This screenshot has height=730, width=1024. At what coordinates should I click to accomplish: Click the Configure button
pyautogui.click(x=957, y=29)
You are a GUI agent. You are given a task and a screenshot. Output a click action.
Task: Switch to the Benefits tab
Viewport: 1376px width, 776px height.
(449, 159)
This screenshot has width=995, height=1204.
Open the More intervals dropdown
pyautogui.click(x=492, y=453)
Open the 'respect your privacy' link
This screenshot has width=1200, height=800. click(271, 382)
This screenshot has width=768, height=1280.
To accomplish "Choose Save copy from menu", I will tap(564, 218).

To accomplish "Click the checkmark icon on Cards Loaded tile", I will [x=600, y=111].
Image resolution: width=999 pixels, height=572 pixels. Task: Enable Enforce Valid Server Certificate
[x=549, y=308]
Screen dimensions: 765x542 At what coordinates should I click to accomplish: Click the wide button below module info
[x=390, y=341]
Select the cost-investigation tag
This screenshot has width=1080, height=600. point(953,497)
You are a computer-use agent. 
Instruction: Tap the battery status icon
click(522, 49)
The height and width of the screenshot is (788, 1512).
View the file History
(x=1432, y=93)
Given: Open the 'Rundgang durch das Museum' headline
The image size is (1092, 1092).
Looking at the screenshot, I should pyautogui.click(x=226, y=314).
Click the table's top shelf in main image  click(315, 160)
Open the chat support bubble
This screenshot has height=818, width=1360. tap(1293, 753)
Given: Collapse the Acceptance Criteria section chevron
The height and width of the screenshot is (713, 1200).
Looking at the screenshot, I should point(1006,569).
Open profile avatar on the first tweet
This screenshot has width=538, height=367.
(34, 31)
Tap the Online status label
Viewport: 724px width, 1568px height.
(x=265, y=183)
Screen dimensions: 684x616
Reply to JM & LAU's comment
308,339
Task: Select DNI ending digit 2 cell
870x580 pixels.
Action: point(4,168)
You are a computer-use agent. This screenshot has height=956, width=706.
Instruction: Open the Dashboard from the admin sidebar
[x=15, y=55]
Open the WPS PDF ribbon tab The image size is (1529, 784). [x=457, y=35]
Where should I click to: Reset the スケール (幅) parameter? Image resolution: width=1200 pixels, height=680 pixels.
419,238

---*---

Reproduce, word for word and in full, only the lines above that start at the line with "870x580 pixels." and run through the line with "Open the WPS", both ends included.

■ **Your solution**
870x580 pixels.
Action: point(4,168)
You are a computer-use agent. This screenshot has height=956, width=706.
Instruction: Open the Dashboard from the admin sidebar
[x=15, y=55]
Open the WPS PDF ribbon tab The image size is (1529, 784). [x=457, y=35]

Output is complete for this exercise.